Garnishment writs are often most effective when the creditor is aware of the bank account’s balance before obtaining the writ. If the judgment creditor does not realize this, requesting a garnishment writ might be dangerous since the judgment creditor could end up paying bank’s legal expenses related with the writ garnishment from his or her own pocket. If there’s no money in the bank account, the judgment creditor must pay the bank’s legal costs and the account cannot be garnished. A competent collections attorney knows these facts and uses it with patience until he is certain that there are monies to be recovered.
Request a Turnover Order
If previous enforcement attempts are unsuccessful, your attorney might submit a motion for turnover or turnover order. A turnover order is a court order that compels a debtor to give over property that cannot be easily attached to a lien or garnished. The property is auctioned by the local police department to fulfill the judgment after the assets have been transferred. Examples of such property include cash, shares, commissions, and real estate outside Texas.

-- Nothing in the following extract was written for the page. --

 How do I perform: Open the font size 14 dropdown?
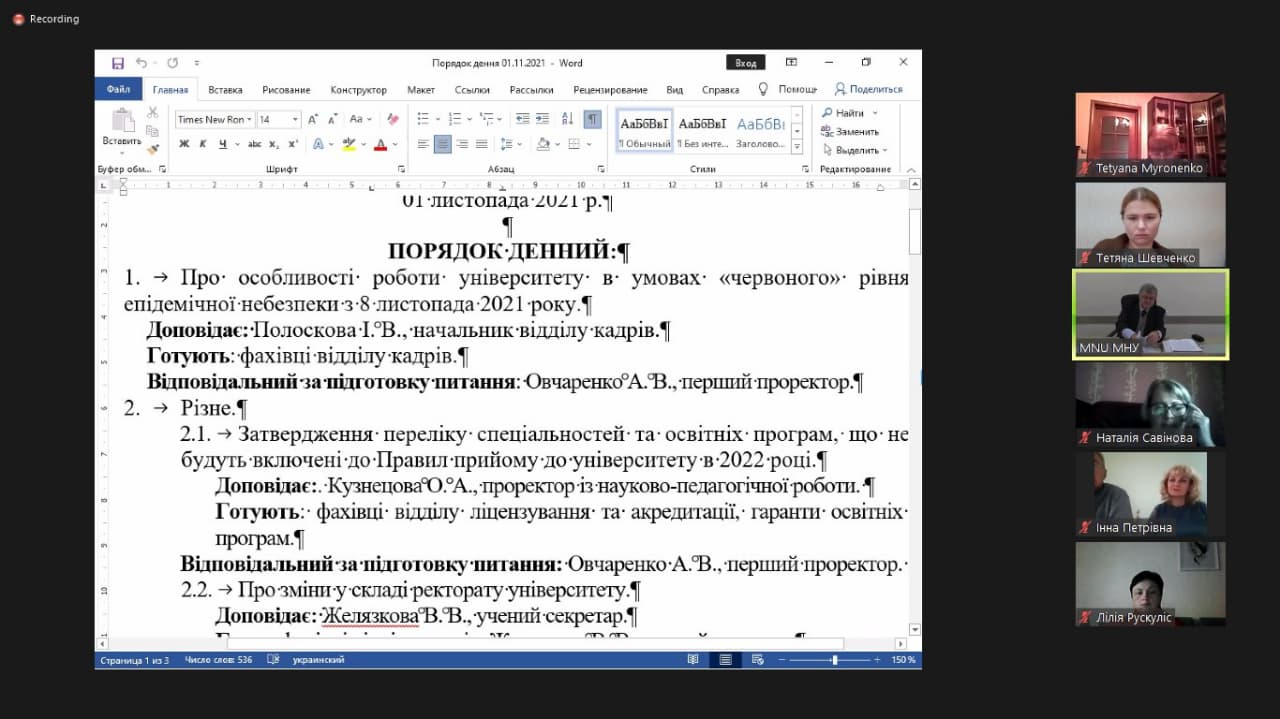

If the judgment debtor disobeys a turnover order, he or she might be found in contempt of court and sentenced to prison. And because the turnover order is a public action that forces the debtor to appear in court, it is also a powerful instrument for engaging the debtor in settlement or negotiation of the decision.
Identify Your Expired Date
In Texas, judgments remain active for ten years before becoming inactive. You may renew your judgment before it goes dormant and even seek to resurrect a dormant judgment, however judgments that have been inactive for more than two years may be irretrievable.
As long as you maintain vigilance, your Texas judgment can last forever. There are judgment creditors who have collected older than twenty-year-old judgments.
Avoid Fraudulent Wire Transfers
Certain judgment debtors will do everything to not pay a judgment. We know how this works; our attorneys can provide assistance. The Texas Uniform Fraudulent Transfers Act (TUFTA) prohibits debtors from transferring funds with the aim to obstruct, delay, or deceive a judgment creditor.
If the real estate or assets you want inexplicably vanish, you may recover them via legal action.
What Occurs If a Judgment Goes Against You?
Creditors are often ready to settle a judgment debt for a lower amount or arrange a reasonable payment plan, since they recognize that any money is preferable than nothing or the possibility of bankruptcy.